Author: Rolf Tueschen

Date: 03:45:59 10/07/02


As always let me make some short and sharp remarks.

Computer chess is the simulation of chess. While the opening moves and the last
technical endings can be played with perfection, the simulation is still far
from its optimum in the middle game.

What Vladimir Kramnik has shown with his masterpiece, the second game, is the
unpleasant truth, we should never forget. Machines have no understanding for the
beauties of chess. Either they play with perfection, because the solution is
already there,or they play like a newborn kid.

The confusing of a training tool with a genuine chess player is the reason for
the speechless amazement of many computer chess lovers.
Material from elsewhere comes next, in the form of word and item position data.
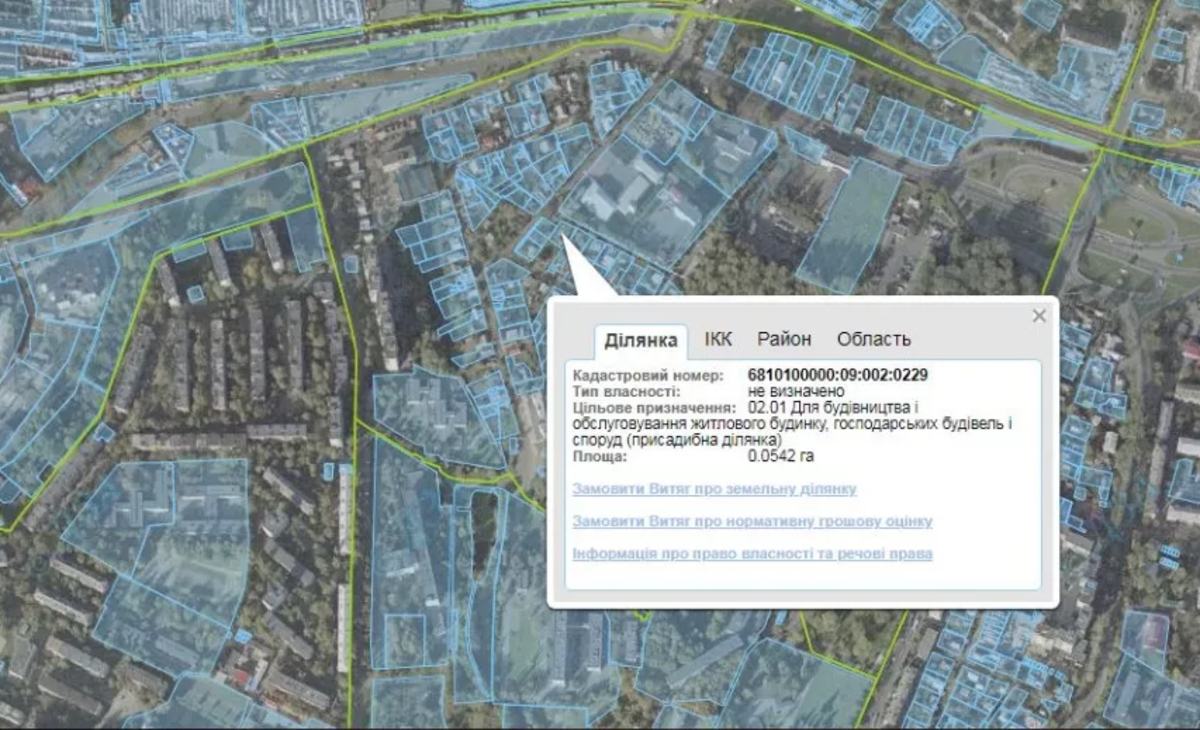Switch to the ІКК tab
This screenshot has width=1200, height=730.
pyautogui.click(x=718, y=339)
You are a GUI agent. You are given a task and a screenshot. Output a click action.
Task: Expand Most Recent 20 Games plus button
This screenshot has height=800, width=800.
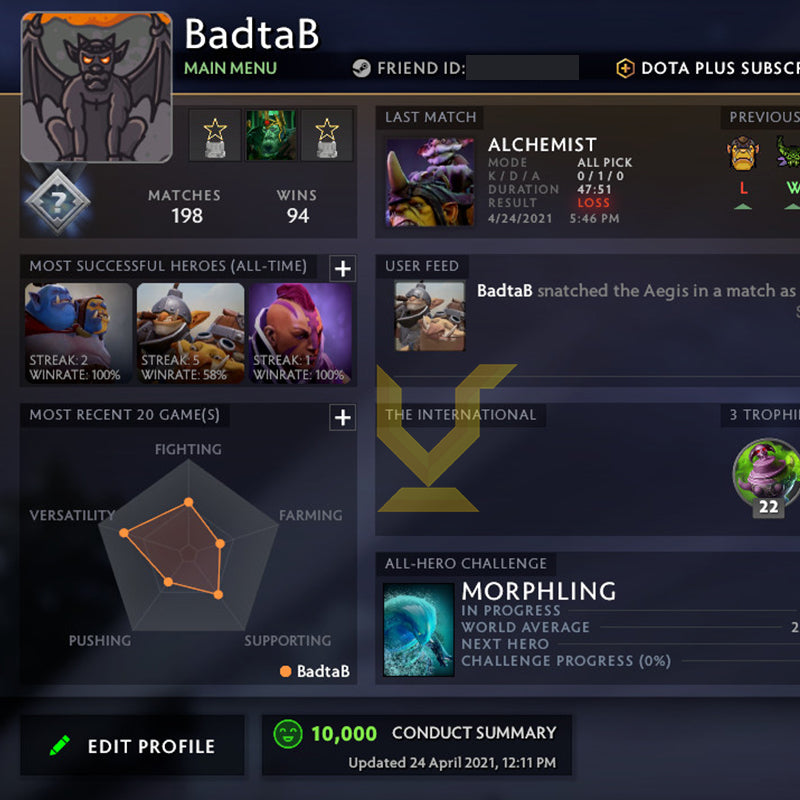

But would they be as
astonished if I would present a "philosopher" with the implementation of the
complete Encyclopedia Britannica and tried to enrol "him" in Harvard or in the
peace conferences at the Lake of Geneva?

If you are absolutely determined to participate in human chess, although the
mainpart of chess is far from being solved, you must not be surprised if a good
human chess master is reveiling the nature of the whole fantasies from time to
time.

Because you can fool chess amateurs with the mere superiority of complete
opening dictionaries, you can also fool chess masters from time to time, if they
go for some as-if in the 19th century excursions into the land of combinations,
but you won't be able to always fool the best chess thinkers, or let me better
say chess artists. Because they don't need bad books or certain ideosyncratic
weaknesses of the machines, because they feel and understand the myst of the
imperfect simulation and then sure they have the necessary technique for a
challenge over the whole game, and not only some isolated parts amateurs are
familiar with.

This is the explanation for the actual situation of computer chess with all the
problems the programmers of the super computer software already had in the 80's
until DB2 in 1997. As I predicted since 1997, the human chess masters have
understood the message of the old trick with the traditional secrecy. Because
without a feeling for the "architecture" of someone's "chess" there is no way to
prove the human superiority in five or eight games. But if you have it, then one
or two games are well sufficient. As Kramnik proved yesterday.

(Please nobody should feel offended - personally. Those who never dreamed in the
categories of the hyperboles of PR were no target of the 'mathematical' proof.)